A normal school day that wouldn’t stop laughing
Most laughter in a classroom has a clear trigger. Someone trips. A joke lands. A teacher gives “the look.” But in 1962 at a girls’ boarding school in Kashasha, near Lake Victoria in Tanganyika (now Tanzania), laughter started and then refused to behave like normal laughter. Students laughed for long stretches, sometimes in bursts that came back again and again. It wasn’t one prank that spread. It acted more like a ripple that moved through groups, appeared to fade, and then returned somewhere else. Reports vary on exact numbers and timelines, but the pattern was consistent enough that schools closed and families were pulled into the disruption.
How it spread from one campus to others

What made the episode so unsettling was the way it jumped settings. A cluster of students would be affected, then the problem would show up in another school community, not always with a direct “line” of contact that people could point to. Some accounts describe it moving from Kashasha to other schools in the region and into nearby communities as students were sent home. That return home mattered. A boarding school is a contained social world, and sending students back to villages and relatives changes the network. The laughter didn’t stay in the classroom; it followed the social links.

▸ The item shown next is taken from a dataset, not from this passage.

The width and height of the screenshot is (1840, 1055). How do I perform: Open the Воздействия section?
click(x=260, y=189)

Another odd feature is that it wasn’t only laughing. People often remember the headline detail and miss the rest. Many reports describe additional symptoms alongside the laughter, including crying, restlessness, and physical complaints like stomach pain. That combination is easy to overlook because it doesn’t fit the simple “everyone laughed” story. But it helps explain why adults treated it as a serious disturbance rather than a funny moment that got out of hand.
Why adults couldn’t “fix” it with discipline
When something contagious breaks out in a school, adults usually reach for familiar tools: punishments, lectures, stricter schedules, separation of troublemakers. Those tools work when the behavior is deliberate or when a few students are leading it. This kind of laughter didn’t cooperate. If a student is genuinely overwhelmed by involuntary giggling, calling it misbehavior can make the feeling sharper. Attention can also amplify it. One student starts laughing, another tries not to, and the effort to suppress it becomes its own trigger.

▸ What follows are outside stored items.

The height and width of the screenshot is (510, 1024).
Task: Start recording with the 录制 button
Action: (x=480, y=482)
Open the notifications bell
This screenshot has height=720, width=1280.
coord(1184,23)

The setting mattered too. A girls’ boarding school is built around close observation and tight routines. That structure can lower the threshold for a group reaction when stress is high, because everyone is watching everyone else, and small shifts spread fast. People sometimes imagine the only “mechanism” is imitation. But the overlooked detail is the pressure of being seen. A single episode becomes socially loud, even when no one wants it to be.

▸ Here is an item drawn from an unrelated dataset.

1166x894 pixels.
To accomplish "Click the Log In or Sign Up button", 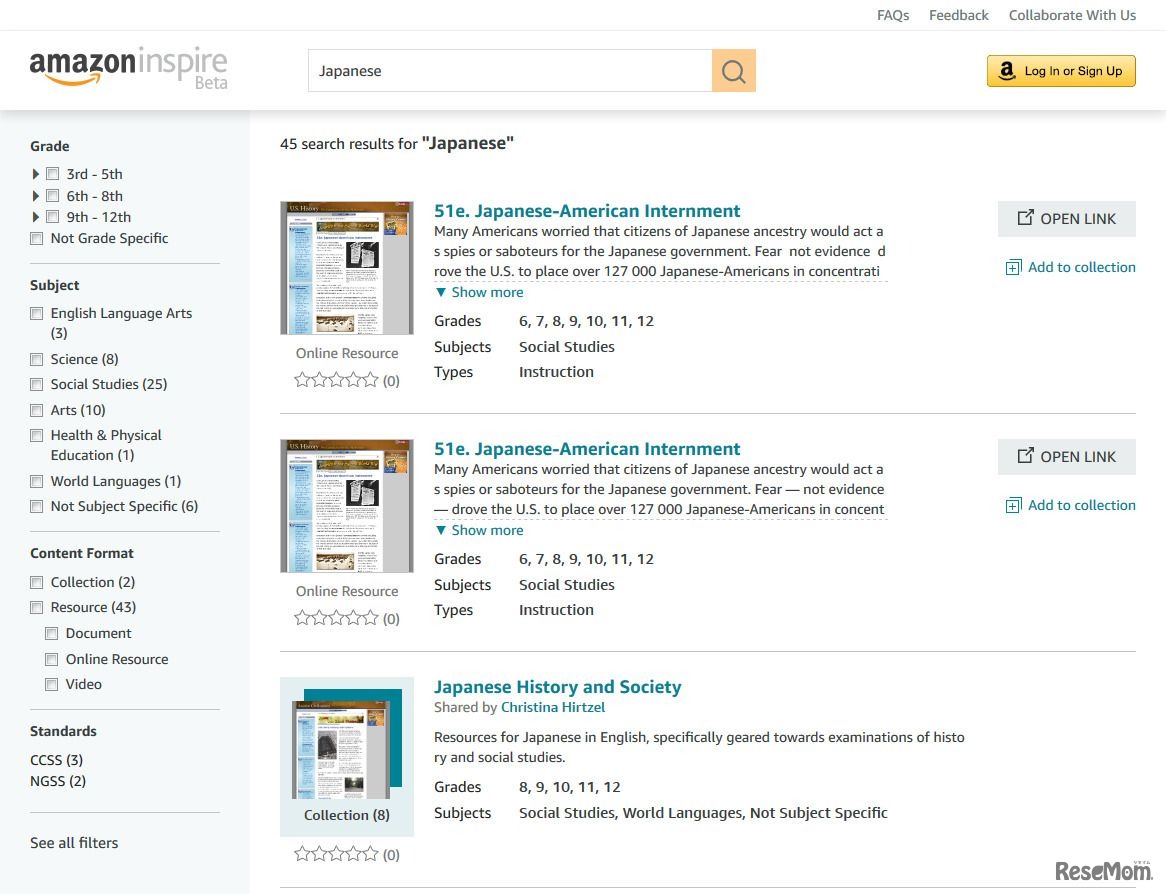I will point(1060,71).
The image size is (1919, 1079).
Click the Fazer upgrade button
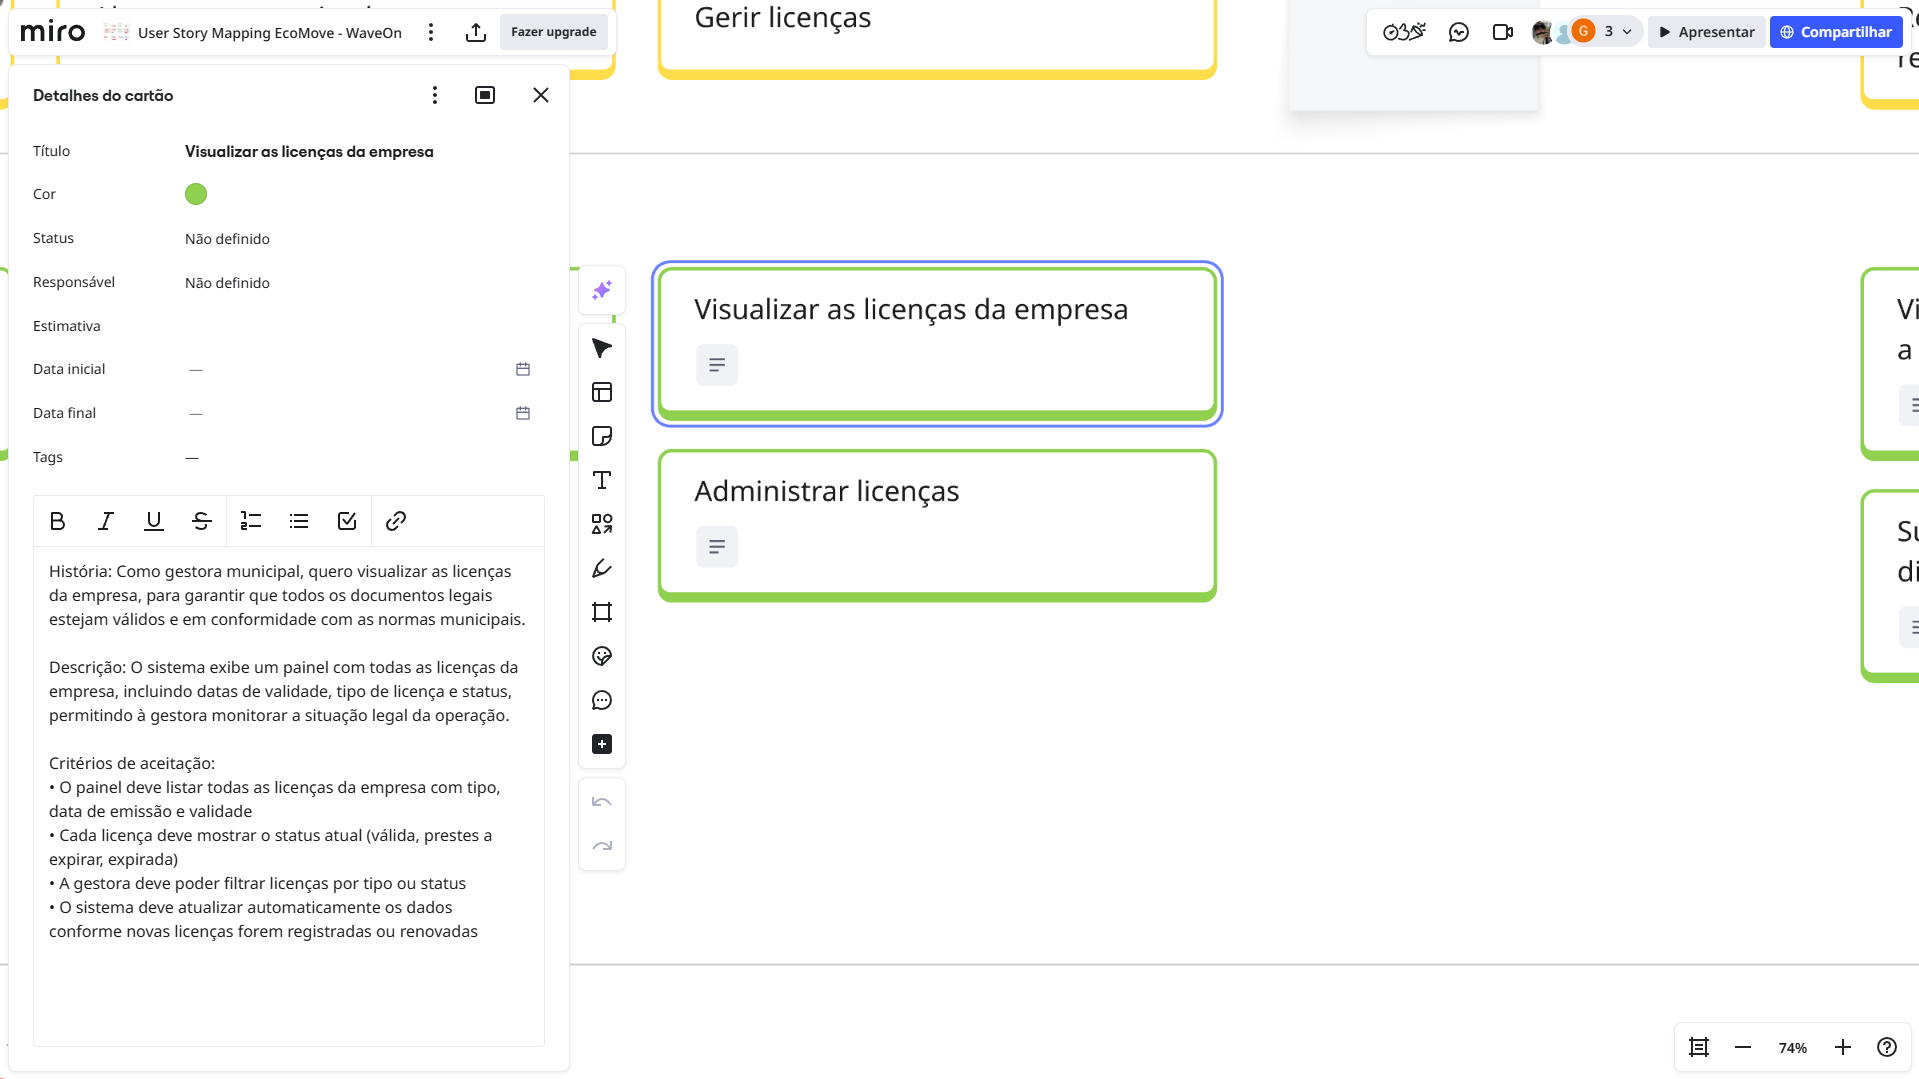click(553, 32)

What “mass psychogenic illness” means in practice
The explanation most often discussed is mass psychogenic illness, sometimes called mass hysteria. The label can sound dismissive, as if nothing real happened. But it’s used for outbreaks where symptoms are real and distressing, spread through a group, and don’t trace back to a toxin or infection. It tends to show up in cohesive communities under strain, especially where people have limited control over daily life and limited ways to express anxiety openly.
In practice, this means the body can “choose” a symptom that is socially legible and hard to fake on cue. Laughter fits that. It is visible. It is self-reinforcing. It disrupts speech and breathing. It also produces a feedback loop: laughing changes physiology, physiology changes sensation, and sensation cues more laughter. Add an audience and a tense environment, and the loop can become hard to break, even for someone who is frightened by it.
Why 1962 Tanganyika was a sensitive moment
Tanganyika had just become independent in 1961, and 1962 was a year of rapid institutional change. Schools were part of that change. Expectations were shifting, rules were shifting, futures were shifting. It’s hard to map a straight line from national politics to a classroom symptom, and sources don’t always agree on what students were specifically worried about. But a period like that raises background stress. It also increases uncertainty, which is a common ingredient in group outbreaks where no one can identify a single concrete cause.
There is also a human detail that tends to get lost: once an episode like this gains a reputation, every small laugh becomes suspicious. People start scanning themselves. They watch friends for signs. That monitoring changes the social atmosphere. The “outbreak” is no longer just symptoms; it becomes the way a community pays attention to itself, minute by minute, in a place where quiet self-control is supposed to be the norm.